I have no problem with Pierce Brosnan; he's proved on numerous occasions that he's perfectly capable of shouldering the lead in big productions, but the film is called The Foreigner, and that title only tangentially relates to his Hennessy, sidelining Quan almost entirely. The Foreigner is about 90% political intrigue and underworld double-crossing, which is not necessarily a bad thing, however, the film is likely to lose large segments of the North American audience with its intricate political discourse regarding the politics and philosophy of the IRA and the Troubles in Northern Ireland. I like to consider myself fairly well-read and aware of world politics, but I was struggling to keep up with the sinister machinations, and audiences with less understanding of the backdrop will find themselves tuning out during these long political diatribes by one character or another.
Jackie Chan is an international treasure of cinema, and for a film with this title, he should be front and center. Instead, he's relegated to the odd burst of energy in the film, leaving the thurst of the story centered around Brosnan's Hennessy. When Chan does show up, The Foreigner receives a shot of adrenaline to the heart that almost makes the 114-minute run time worth it. However, it's too little, too late.
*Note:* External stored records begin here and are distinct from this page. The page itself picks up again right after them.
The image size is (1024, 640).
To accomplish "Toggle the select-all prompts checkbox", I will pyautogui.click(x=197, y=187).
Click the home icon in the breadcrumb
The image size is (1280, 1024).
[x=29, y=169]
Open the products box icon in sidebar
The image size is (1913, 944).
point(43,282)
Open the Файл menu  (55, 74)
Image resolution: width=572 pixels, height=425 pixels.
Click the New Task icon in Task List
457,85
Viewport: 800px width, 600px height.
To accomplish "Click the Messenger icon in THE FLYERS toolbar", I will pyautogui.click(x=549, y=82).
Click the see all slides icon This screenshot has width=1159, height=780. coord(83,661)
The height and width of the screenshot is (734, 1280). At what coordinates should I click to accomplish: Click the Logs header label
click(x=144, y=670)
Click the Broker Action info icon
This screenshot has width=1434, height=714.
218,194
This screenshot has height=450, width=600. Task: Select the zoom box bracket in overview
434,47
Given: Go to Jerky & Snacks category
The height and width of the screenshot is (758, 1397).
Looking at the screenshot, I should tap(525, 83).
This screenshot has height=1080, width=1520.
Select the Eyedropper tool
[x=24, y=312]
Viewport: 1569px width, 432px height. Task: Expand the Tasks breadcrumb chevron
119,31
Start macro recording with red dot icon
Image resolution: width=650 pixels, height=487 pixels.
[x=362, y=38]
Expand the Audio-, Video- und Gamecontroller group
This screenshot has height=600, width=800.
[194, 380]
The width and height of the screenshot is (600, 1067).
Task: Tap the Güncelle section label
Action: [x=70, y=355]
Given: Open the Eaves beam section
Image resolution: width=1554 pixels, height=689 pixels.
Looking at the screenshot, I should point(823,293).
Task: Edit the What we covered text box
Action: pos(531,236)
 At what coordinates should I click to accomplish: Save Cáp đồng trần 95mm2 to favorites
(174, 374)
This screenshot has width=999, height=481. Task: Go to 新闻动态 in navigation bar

Chan has been performing in this kind of serious role in China for over a decade now, and often to great success. He has aged gracefully, and even into his 60's he proves that he can run with the big boys, having barely lost a step. He's used the goodwill he's earned over the years to stretch himself as an actor in films like The Shinjuku Incident and 1911, which -- while not great films -- were evidence that he can be a serious actor when given an opportunity. He's had no such opportunity in his Hollywood films, unless you count a toned-down performance in the Karate Kid reboot alongside Jaden Smith. The Foreigner could've been a turning point, but his performance is so spread out and disjointed that it's difficult to tell if he's even good at all (he is).
I'm the first guy to rant against film critics who review a film for what it's not, but I have to step in here and call bullshit on The Foreigner. Ultimately, I consider my job here to let the reader know if I think this film is worth your precious time, and in this case, I have to cast my vote toward the side of "nay." Too much IRA inside baseball and not enough Jackie Chan charisma makes The Foreigner a dull boy.